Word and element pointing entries
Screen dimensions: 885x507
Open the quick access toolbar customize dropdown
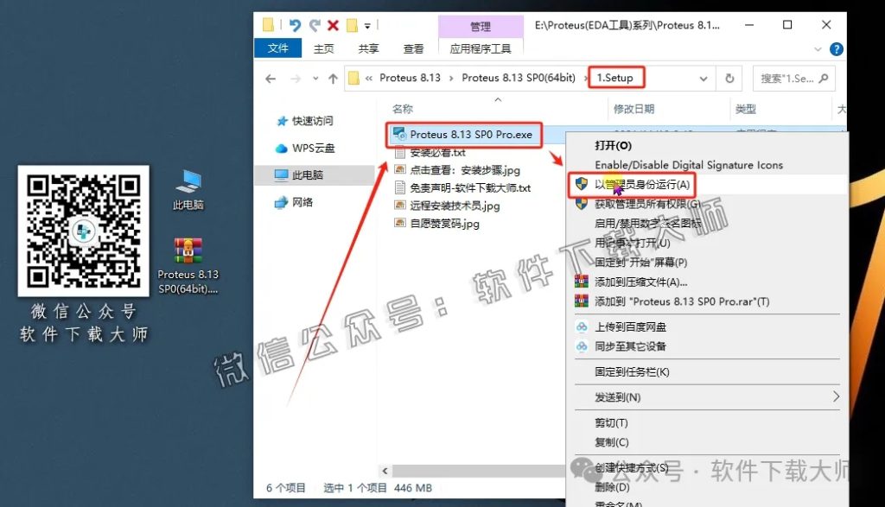[x=369, y=25]
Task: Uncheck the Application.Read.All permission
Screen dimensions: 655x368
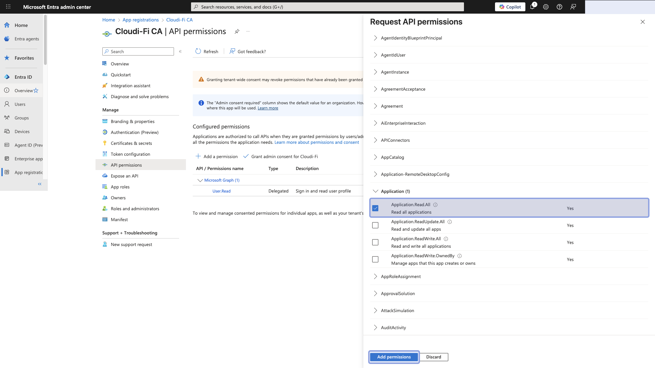Action: [375, 208]

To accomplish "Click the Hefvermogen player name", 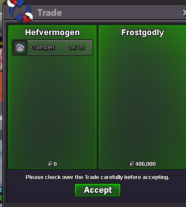I will pyautogui.click(x=52, y=32).
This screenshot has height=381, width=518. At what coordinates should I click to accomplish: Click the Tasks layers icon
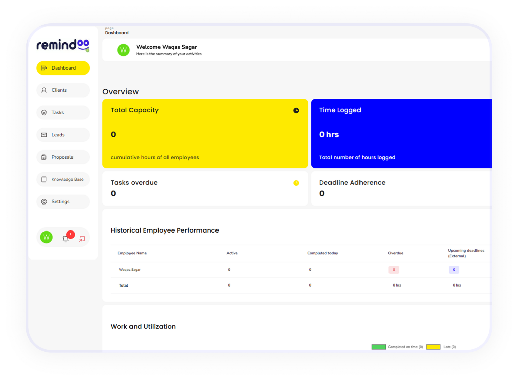[x=44, y=112]
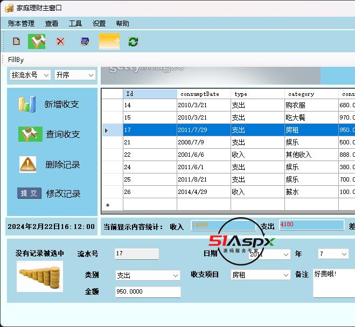Click the yellow gradient toolbar button
Image resolution: width=355 pixels, height=327 pixels.
pyautogui.click(x=109, y=41)
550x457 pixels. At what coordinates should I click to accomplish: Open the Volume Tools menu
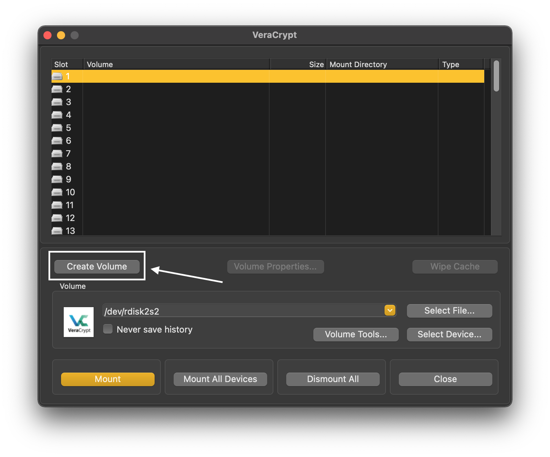(x=356, y=334)
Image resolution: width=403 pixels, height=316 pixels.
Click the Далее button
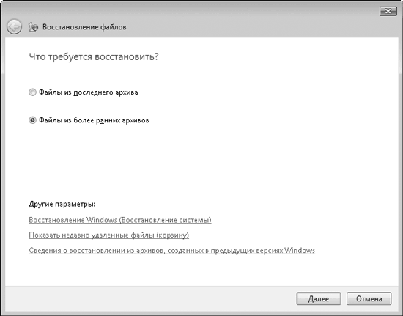[x=319, y=298]
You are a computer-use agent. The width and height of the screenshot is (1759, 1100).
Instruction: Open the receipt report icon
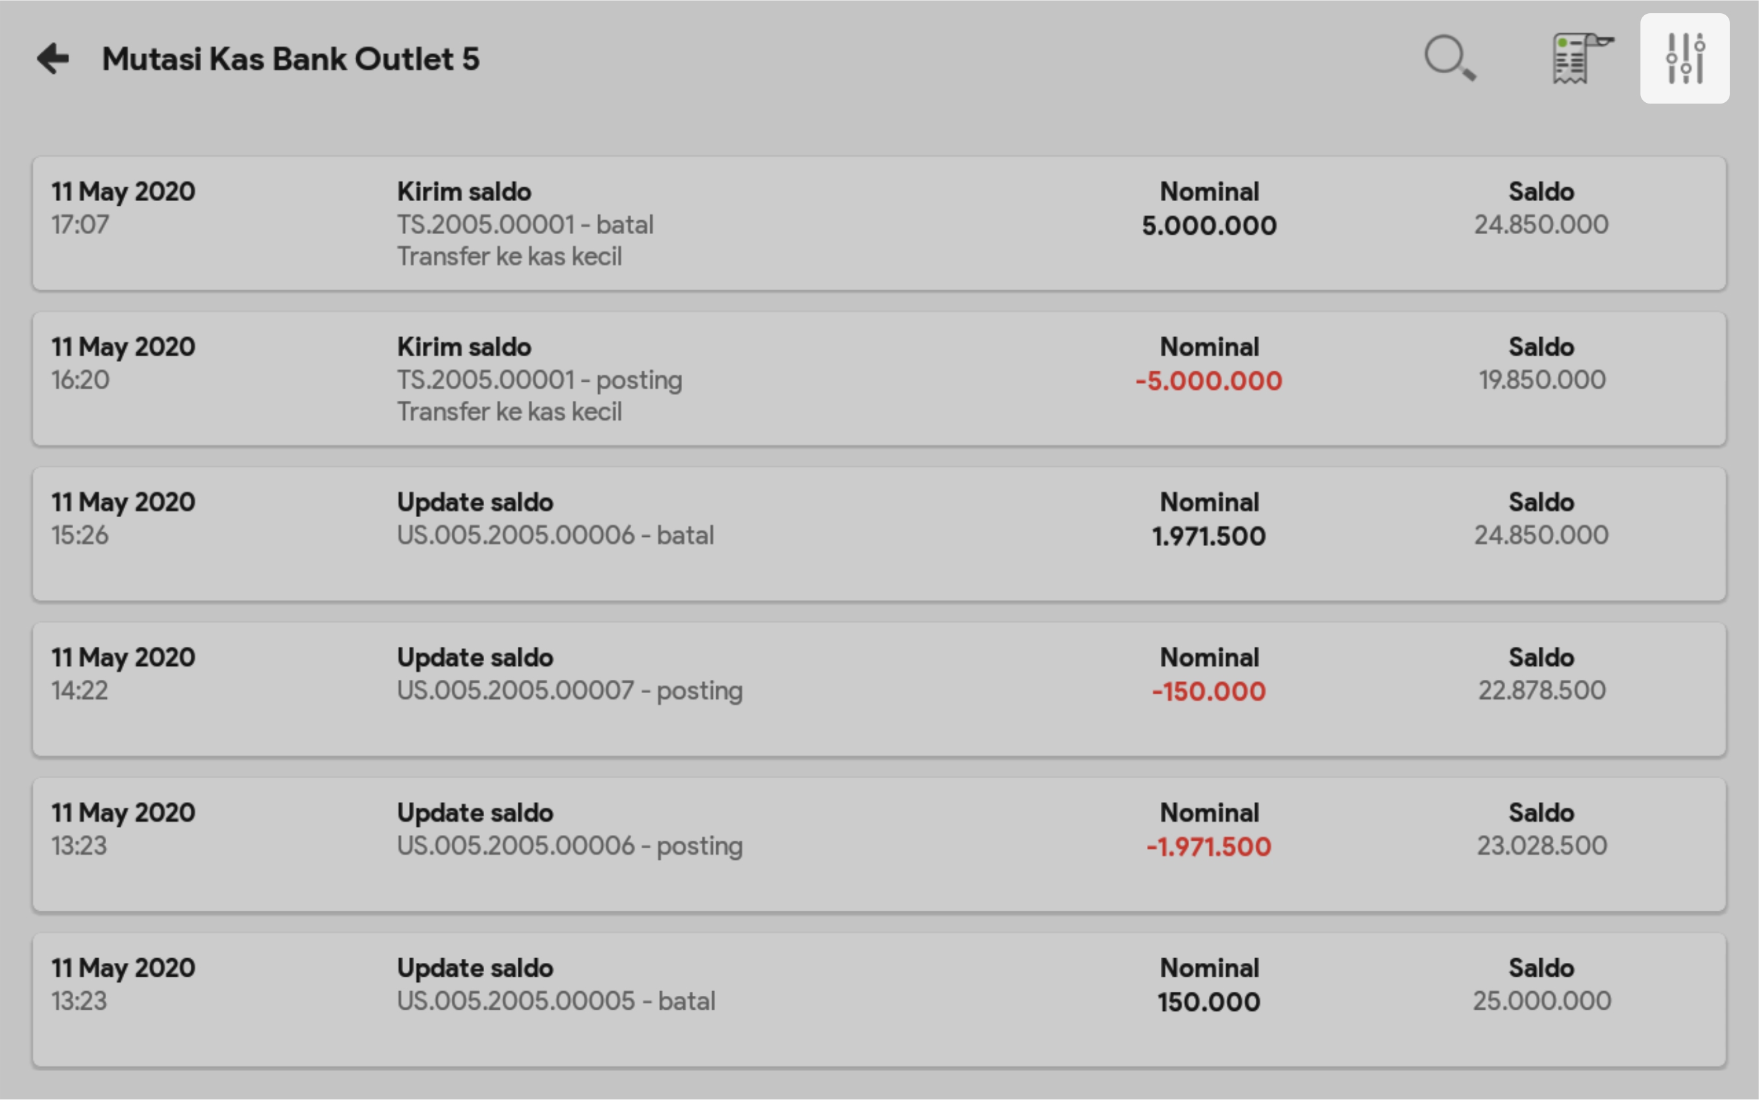1581,58
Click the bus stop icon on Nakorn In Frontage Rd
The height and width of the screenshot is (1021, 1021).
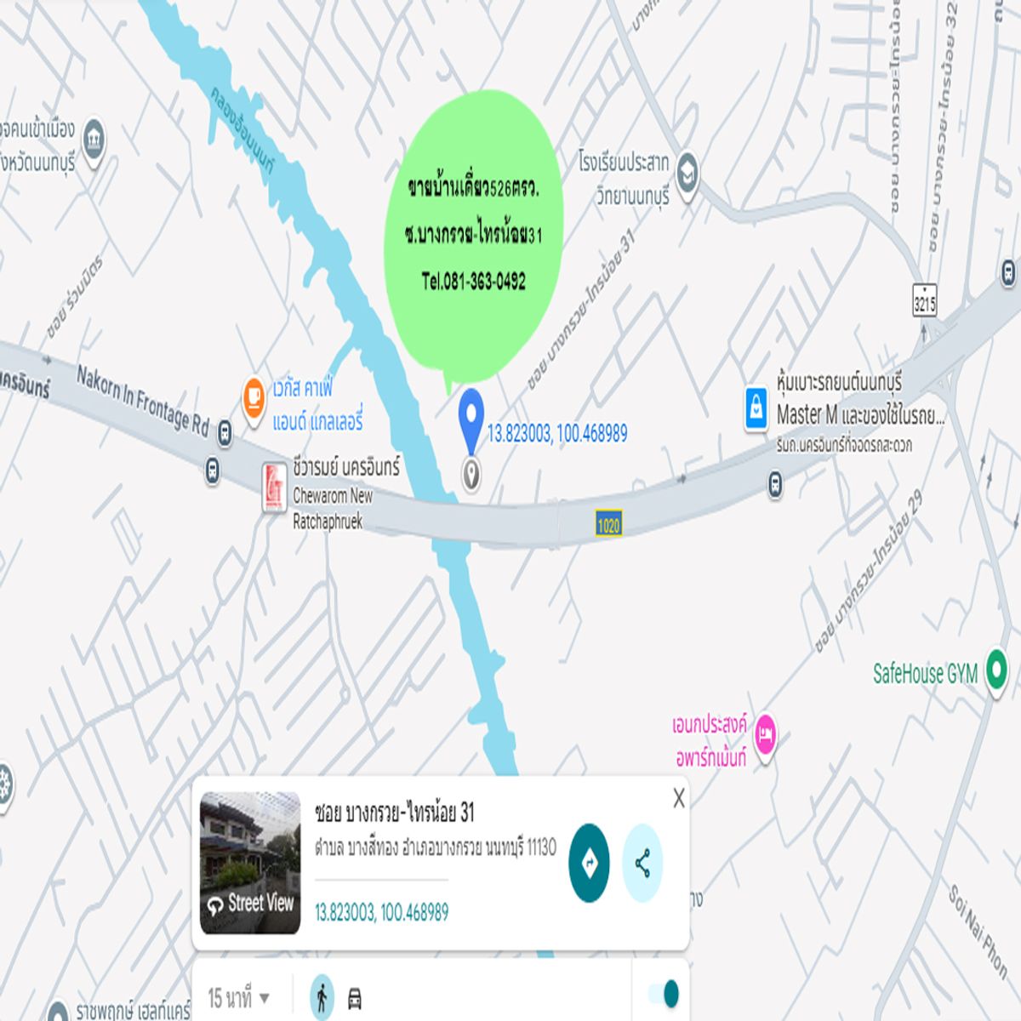[224, 432]
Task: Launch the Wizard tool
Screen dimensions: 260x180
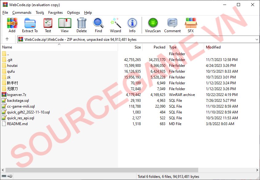Action: click(115, 25)
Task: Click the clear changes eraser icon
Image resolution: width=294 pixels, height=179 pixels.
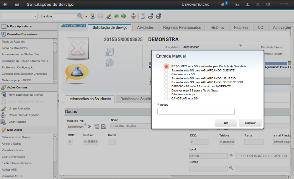Action: coord(108,16)
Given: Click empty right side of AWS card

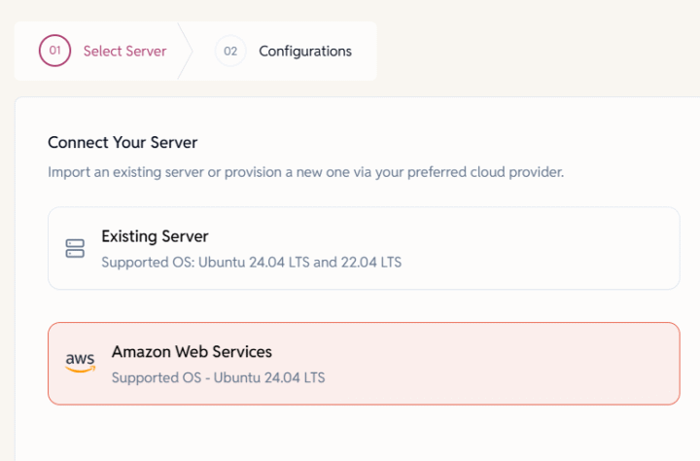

* [GIVEN PROBLEM]
Can you set down, exactly, the lines of the material from the line with "Task: Launch the Wizard tool" through the end of the material, leaving the pictures out?

* [WORKED ANSWER]
Task: Launch the Wizard tool
Screen dimensions: 260x180
Action: click(115, 25)
Task: Click the clear changes eraser icon
Image resolution: width=294 pixels, height=179 pixels.
Action: coord(108,16)
Given: Click empty right side of AWS card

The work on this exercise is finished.